Source document:
* Begin *
Kenyan firms slow hiring, freeze salary increases


Companies went slow on employment, citing a tough economy. PHOTO | SHUTTERSTOCK

Kenyan firms have slowed down hiring of workers and frozen pay raises, citing reduced demand for goods and services amidst biting cash flow problems in a tough economy.

Findings of Stanbic Bank Kenya’s Purchasing Managers Index (PMI) suggest companies in March grew workforce numbers at the slowest pace since the beginning of the year.

The slowdown reversed a course that had started taking shape, with February hiring growing the fastest in 13 months.

Companies had relied on growing orders to hire more workers (largely casuals) and had raised budgets for marketing campaigns in a bid to stimulate demand further on the back of easing inflationary pressure.

Read: Public service jobs up 27pc in five years despite hiring freeze

Demand for goods and services, however, dropped in March, prompting firms to cut output, according to the findings of the PMI. The report is based on feedback from about 400 panellists drawn from key economic sectors of agriculture, manufacturing, construction, wholesale & retail, services, and mining.

“The degree to which staff numbers rose was the softest recorded in the current sequence and only slight,” analysts at Stanbic Bank and American analytics firm, S&P Global, wrote in the PMI report for March.

Firms had reversed a four-month straight decline in workforce which started taking root last September after the second round of new taxation measures were enforced.
* End *
Request A: Reproduce the passage of the Kenyan hiring article between "Demand for goods and services, however, dropped" and "measures were enforced.", inclusive, with no changes.
The Kenyan hiring article and the entries that follow it are from unrelated sources.

Dataset extract:
* Begin *
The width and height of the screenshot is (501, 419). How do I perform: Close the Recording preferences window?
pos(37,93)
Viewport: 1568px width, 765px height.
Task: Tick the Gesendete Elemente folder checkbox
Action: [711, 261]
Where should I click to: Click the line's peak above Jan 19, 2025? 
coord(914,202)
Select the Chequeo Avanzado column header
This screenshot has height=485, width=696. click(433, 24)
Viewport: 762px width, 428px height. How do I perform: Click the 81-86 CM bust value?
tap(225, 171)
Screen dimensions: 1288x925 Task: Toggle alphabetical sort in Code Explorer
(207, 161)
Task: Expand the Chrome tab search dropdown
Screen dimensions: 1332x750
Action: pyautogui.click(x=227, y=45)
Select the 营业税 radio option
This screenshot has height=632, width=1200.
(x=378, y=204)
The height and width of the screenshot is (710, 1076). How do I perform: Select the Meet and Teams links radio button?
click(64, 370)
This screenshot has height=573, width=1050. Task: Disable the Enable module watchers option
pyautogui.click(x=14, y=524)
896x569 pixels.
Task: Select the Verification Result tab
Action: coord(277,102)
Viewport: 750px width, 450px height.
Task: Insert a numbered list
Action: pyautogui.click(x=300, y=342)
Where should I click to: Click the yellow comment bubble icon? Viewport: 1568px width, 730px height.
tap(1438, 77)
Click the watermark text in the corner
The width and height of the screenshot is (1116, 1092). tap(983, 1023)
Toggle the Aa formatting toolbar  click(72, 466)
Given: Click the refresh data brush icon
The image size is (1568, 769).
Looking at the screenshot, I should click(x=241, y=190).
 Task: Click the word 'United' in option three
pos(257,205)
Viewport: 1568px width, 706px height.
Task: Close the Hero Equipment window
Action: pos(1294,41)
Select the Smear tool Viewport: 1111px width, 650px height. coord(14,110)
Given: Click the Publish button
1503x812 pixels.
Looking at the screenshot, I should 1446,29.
* End *
Request B: Please write out the lines of the entries between the line holding "Screen dimensions: 1288x925" and the line holding "click(64, 370)", inclusive, with no changes.

Worked answer A:
Demand for goods and services, however, dropped in March, prompting firms to cut output, according to the findings of the PMI. The report is based on feedback from about 400 panellists drawn from key economic sectors of agriculture, manufacturing, construction, wholesale & retail, services, and mining.

“The degree to which staff numbers rose was the softest recorded in the current sequence and only slight,” analysts at Stanbic Bank and American analytics firm, S&P Global, wrote in the PMI report for March.

Firms had reversed a four-month straight decline in workforce which started taking root last September after the second round of new taxation measures were enforced.

Worked answer B:
Screen dimensions: 1288x925 Task: Toggle alphabetical sort in Code Explorer
(207, 161)
Task: Expand the Chrome tab search dropdown
Screen dimensions: 1332x750
Action: pyautogui.click(x=227, y=45)
Select the 营业税 radio option
This screenshot has height=632, width=1200.
(x=378, y=204)
The height and width of the screenshot is (710, 1076). How do I perform: Select the Meet and Teams links radio button?
click(64, 370)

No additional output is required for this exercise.